Restoring proteostasis to counter human disease
Proteins serve numerous functions essential for our health. In many neurodegenerative disorders including Alzheimer’s disease, amyotrophic lateral sclerosis (ALS), frontotemporal dementia (FTD), and Parkinson’s disease, specific proteins clump in patients’ brains. These clumps can cause disease by preventing these proteins from performing their normal functions. The clumps can also block cellular processes. These disorders are widespread and severely debilitating, significantly shortening lifespans and decreasing quality of life. However, despite intense efforts, there are no effective treatments for any of these disorders.
An attractive therapeutic strategy would be to develop agents capable of not simply destroying the clumps, but restoring the proteins back to their normal shapes and functions. However, these clumps are extremely resistant to elimination.

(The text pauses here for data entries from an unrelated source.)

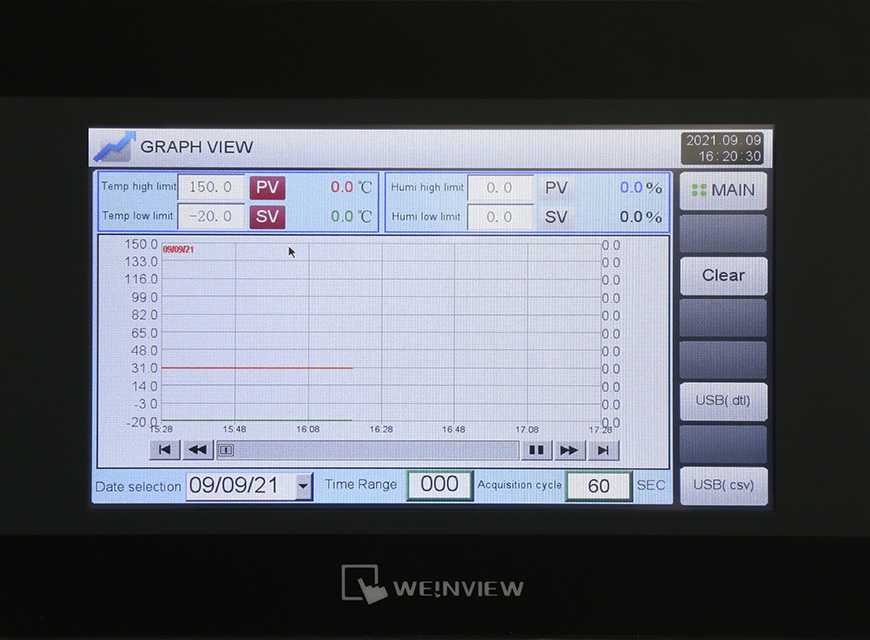This screenshot has height=640, width=870.
Task: Pause the graph scrolling
Action: point(536,450)
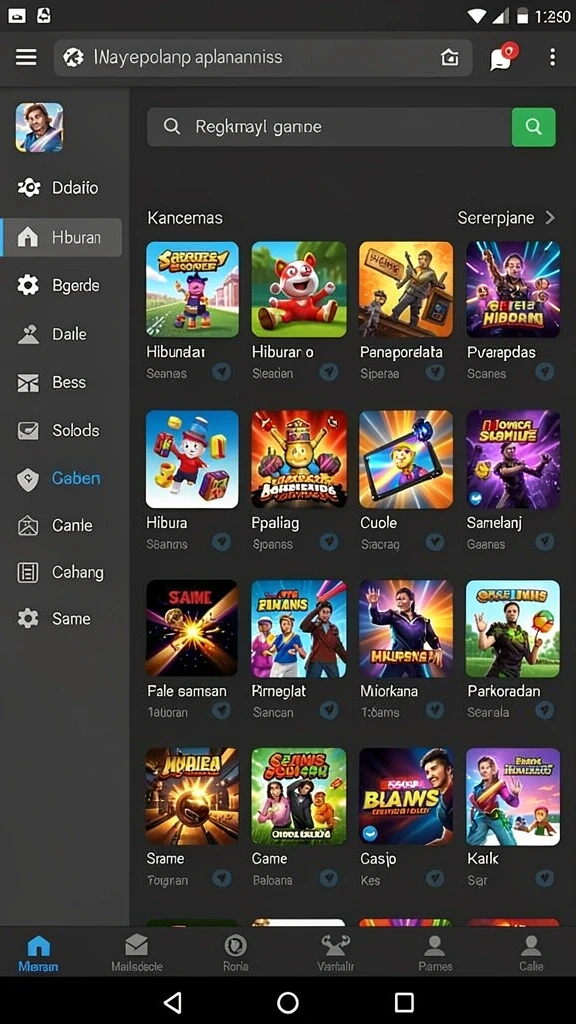Click the Gaben shield icon
576x1024 pixels.
[27, 479]
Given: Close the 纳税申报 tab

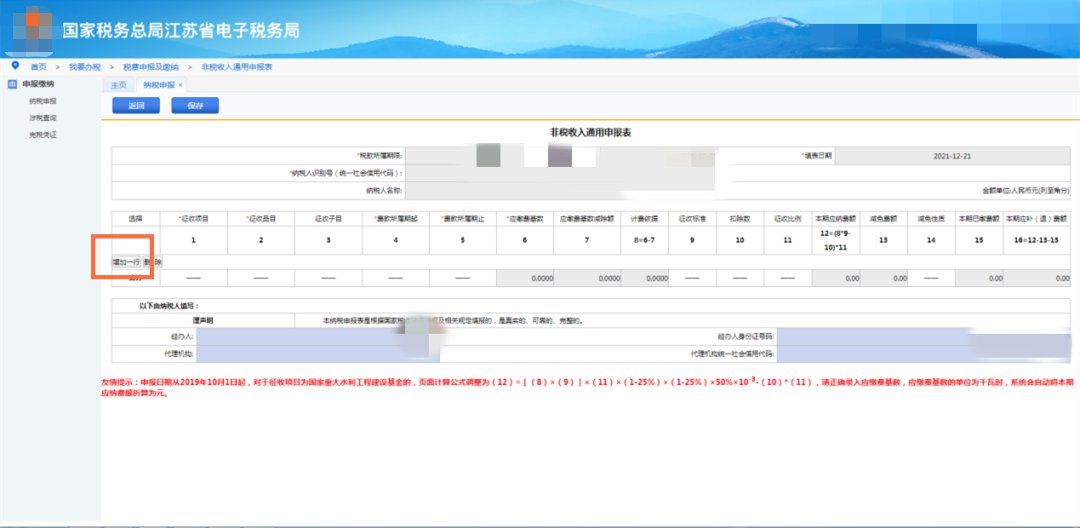Looking at the screenshot, I should tap(180, 85).
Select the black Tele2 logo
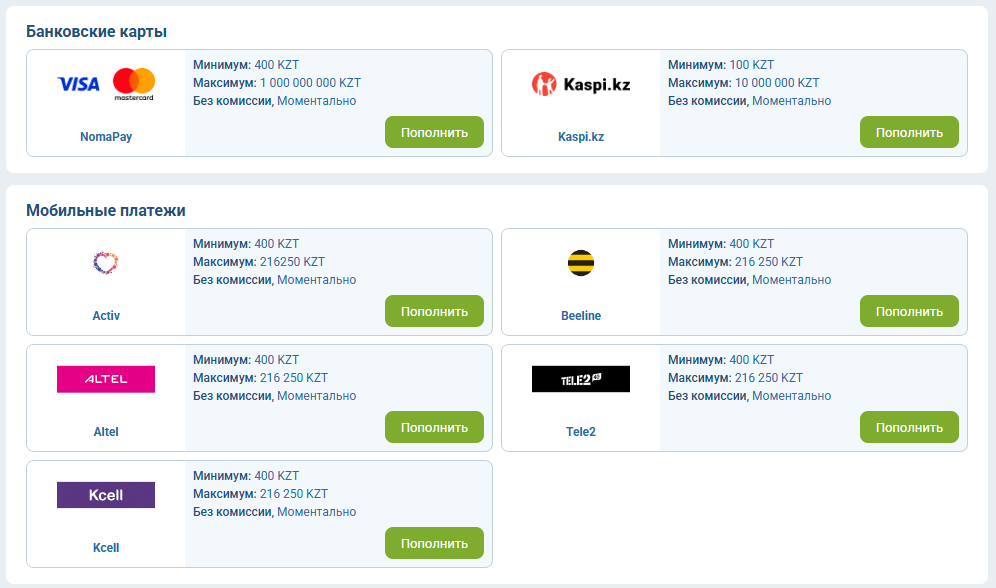The image size is (996, 588). coord(581,379)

It was recently discovered that humans have a protein called HtrA1 that can dissolve the clumps implicated in Alzheimer’s disease (AD). This discovery suggests that HtrA1 might be a protein that normally defends the brain from the onset of AD, but is prone to failure as we age. Furthermore, it is plausible that HtrA1 might control a natural defense mechanism that preserves general brain health by preventing protein clumping in the brain. In this proposal, we seek to define the roles of HtrA1 in preventing the clumping of many different proteins in many disorders. We will then develop approaches to modify HtrA1 to enhance its activity so that it can combat AD and other disorders. These studies will enable us to validate HtrA1 and its upregulation as a valid therapeutic target, paving the way for future work to develop small molecules that might be used as drugs to boost natural defense mechanisms to prevent and reverse protein clumping in the brain.